__What to do__
Pick out every line in the records below that contains the word "Clear" and copy each of those lines in full. Case matters, so count a line only if the capitalization matches.

__Input__
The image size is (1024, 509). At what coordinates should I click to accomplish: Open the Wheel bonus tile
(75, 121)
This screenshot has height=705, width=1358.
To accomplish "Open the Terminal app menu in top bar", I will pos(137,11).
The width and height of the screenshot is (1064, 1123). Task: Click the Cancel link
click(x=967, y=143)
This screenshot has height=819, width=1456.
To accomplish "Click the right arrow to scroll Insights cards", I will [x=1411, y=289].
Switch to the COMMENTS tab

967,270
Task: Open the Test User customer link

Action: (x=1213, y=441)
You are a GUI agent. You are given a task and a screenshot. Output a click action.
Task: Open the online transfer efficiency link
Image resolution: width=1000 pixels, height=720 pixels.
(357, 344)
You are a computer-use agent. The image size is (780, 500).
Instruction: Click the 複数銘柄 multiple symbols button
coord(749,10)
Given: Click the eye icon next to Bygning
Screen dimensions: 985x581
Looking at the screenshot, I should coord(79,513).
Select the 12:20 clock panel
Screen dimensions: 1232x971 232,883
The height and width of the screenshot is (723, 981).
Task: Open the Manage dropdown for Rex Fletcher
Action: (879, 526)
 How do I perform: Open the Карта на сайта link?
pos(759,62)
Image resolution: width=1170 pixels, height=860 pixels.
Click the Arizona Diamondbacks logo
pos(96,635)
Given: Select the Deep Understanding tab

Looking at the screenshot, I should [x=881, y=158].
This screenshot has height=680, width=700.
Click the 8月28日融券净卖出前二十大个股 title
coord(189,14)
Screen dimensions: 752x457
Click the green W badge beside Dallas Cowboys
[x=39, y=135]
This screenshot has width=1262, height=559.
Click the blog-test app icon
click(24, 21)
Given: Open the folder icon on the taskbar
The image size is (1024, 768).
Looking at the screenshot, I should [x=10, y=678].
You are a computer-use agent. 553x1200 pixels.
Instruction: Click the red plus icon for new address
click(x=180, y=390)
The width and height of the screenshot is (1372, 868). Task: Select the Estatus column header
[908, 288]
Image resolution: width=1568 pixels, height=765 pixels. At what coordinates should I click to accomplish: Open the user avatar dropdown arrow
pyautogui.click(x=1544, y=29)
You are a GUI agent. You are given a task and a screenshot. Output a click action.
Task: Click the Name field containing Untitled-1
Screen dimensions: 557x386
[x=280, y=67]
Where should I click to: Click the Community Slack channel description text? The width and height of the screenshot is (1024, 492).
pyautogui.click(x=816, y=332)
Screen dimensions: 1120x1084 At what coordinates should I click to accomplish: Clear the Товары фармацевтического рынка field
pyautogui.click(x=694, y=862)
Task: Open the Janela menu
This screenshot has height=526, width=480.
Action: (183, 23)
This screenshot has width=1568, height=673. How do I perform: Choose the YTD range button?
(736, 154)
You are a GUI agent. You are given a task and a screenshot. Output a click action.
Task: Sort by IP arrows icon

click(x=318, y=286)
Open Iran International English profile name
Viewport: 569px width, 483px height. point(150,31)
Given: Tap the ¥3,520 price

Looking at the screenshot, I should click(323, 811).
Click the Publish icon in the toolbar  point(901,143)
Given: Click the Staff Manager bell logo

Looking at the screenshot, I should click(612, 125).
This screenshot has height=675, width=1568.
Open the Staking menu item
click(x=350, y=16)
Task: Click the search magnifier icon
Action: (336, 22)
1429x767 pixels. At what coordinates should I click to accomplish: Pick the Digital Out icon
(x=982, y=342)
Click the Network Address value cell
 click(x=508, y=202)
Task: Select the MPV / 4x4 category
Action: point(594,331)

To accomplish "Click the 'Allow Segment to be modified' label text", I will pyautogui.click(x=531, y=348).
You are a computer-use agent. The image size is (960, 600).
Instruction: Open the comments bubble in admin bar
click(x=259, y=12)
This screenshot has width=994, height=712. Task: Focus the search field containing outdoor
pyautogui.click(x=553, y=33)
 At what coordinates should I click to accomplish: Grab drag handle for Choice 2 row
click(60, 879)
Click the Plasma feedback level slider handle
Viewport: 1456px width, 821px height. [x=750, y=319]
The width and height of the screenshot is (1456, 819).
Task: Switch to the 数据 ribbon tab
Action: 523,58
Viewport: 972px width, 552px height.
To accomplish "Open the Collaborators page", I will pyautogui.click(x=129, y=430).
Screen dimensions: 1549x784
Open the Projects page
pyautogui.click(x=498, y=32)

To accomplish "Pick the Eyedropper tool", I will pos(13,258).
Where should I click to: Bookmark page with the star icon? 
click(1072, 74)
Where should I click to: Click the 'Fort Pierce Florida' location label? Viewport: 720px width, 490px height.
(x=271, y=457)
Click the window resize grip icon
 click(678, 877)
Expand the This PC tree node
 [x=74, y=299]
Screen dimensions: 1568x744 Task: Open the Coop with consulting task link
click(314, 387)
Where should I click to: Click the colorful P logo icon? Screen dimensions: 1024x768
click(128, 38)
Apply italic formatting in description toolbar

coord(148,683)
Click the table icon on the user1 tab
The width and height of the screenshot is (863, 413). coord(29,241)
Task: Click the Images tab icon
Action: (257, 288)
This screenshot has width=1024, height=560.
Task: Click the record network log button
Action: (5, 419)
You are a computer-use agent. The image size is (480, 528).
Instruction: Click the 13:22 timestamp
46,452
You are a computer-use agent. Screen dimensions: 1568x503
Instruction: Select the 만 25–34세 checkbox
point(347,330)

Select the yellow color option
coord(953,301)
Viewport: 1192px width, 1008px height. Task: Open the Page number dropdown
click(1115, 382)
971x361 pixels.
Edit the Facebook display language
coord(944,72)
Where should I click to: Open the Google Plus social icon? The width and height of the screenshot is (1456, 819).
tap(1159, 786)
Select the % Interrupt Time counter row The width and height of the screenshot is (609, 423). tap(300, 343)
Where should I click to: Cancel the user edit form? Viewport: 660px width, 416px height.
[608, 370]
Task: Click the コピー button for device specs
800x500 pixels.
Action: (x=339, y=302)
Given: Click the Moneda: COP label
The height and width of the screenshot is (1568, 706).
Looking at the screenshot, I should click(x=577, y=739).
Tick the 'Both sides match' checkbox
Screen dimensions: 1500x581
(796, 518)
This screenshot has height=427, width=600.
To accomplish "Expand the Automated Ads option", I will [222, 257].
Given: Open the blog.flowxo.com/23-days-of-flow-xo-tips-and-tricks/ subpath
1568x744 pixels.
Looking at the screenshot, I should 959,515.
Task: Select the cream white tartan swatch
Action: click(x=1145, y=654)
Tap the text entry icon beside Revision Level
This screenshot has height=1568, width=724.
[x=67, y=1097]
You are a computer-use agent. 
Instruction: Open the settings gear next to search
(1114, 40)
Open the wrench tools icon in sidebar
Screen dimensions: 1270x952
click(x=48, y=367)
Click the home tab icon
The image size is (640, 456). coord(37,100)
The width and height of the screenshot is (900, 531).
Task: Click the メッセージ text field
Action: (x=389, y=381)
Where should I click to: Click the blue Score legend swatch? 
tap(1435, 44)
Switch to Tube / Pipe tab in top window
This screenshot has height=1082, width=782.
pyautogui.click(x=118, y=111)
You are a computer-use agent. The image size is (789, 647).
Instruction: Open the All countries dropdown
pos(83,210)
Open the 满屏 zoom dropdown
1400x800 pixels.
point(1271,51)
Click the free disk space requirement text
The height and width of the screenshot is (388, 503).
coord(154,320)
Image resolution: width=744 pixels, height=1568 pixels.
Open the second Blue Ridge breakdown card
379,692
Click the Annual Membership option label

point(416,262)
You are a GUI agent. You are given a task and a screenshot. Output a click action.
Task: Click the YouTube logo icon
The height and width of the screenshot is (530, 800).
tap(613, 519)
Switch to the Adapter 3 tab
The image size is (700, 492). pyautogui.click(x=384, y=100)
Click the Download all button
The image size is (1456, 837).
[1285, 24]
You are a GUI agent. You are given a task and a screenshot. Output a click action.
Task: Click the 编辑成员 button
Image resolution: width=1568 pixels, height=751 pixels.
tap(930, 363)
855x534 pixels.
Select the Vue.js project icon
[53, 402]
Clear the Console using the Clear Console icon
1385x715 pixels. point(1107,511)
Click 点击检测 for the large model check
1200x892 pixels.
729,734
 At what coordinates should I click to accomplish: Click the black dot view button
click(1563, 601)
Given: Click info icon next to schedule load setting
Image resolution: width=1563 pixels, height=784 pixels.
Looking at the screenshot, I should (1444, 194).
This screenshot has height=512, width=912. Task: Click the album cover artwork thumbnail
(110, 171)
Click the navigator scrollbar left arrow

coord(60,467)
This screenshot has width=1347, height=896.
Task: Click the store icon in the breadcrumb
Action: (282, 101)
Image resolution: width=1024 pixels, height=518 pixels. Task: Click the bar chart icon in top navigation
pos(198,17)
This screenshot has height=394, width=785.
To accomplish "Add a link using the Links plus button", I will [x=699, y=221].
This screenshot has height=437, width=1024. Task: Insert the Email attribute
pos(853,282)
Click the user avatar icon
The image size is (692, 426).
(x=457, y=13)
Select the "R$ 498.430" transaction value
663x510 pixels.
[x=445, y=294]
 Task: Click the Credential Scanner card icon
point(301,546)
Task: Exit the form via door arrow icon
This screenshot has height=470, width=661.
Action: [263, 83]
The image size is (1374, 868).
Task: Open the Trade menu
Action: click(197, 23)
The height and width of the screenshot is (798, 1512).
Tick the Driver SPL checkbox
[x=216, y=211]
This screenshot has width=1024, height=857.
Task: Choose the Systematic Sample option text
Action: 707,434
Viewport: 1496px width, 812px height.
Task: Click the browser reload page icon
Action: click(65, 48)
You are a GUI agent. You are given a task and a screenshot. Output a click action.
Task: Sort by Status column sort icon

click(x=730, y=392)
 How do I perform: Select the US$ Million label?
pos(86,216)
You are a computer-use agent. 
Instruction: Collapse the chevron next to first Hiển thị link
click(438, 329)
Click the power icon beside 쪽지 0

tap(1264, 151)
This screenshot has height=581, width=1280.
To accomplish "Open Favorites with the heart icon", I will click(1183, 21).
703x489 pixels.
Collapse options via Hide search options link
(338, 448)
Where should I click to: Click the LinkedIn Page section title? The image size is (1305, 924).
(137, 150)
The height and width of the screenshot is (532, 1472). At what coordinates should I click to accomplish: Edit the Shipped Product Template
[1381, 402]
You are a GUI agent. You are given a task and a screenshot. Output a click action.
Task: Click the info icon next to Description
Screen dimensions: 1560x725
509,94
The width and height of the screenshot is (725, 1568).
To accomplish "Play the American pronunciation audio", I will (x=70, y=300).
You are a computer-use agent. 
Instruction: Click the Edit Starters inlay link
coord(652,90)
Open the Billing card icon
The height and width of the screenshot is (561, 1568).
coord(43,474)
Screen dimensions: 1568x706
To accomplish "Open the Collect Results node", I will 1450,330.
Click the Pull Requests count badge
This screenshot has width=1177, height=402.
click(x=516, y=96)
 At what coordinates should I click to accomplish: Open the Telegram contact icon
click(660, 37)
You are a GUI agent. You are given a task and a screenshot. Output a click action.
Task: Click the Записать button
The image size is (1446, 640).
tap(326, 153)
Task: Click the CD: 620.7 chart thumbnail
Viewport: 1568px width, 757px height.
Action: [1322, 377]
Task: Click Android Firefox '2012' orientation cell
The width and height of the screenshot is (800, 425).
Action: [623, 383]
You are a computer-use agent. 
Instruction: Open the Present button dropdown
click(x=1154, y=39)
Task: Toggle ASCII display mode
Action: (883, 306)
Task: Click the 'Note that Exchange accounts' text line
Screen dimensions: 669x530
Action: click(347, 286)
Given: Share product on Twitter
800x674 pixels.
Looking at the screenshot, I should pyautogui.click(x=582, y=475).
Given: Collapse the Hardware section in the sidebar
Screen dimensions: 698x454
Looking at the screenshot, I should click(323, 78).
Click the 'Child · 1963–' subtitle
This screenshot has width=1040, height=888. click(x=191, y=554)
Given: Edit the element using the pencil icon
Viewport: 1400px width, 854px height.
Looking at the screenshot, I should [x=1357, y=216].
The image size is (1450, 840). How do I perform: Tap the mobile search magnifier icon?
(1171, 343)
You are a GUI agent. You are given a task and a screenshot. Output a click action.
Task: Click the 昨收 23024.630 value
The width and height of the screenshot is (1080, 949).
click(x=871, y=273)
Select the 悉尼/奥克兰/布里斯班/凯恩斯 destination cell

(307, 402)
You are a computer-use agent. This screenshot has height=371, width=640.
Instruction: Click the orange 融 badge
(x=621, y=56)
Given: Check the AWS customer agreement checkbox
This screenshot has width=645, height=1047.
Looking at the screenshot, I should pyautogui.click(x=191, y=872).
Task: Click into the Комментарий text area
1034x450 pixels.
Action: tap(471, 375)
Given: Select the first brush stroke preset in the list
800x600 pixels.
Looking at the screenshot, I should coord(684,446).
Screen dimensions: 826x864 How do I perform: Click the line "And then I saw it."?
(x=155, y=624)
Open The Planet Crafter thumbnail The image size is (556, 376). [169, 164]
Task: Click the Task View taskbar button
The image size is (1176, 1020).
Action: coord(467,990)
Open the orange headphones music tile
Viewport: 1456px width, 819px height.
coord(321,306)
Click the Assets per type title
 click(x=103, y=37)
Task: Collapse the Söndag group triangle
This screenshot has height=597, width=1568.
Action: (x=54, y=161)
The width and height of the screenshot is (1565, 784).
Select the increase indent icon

__The output__
Screen dimensions: 1120x1084 At what coordinates should I click to accomplish: Clear the Товары фармацевтического рынка field
Clear the Console using the Clear Console icon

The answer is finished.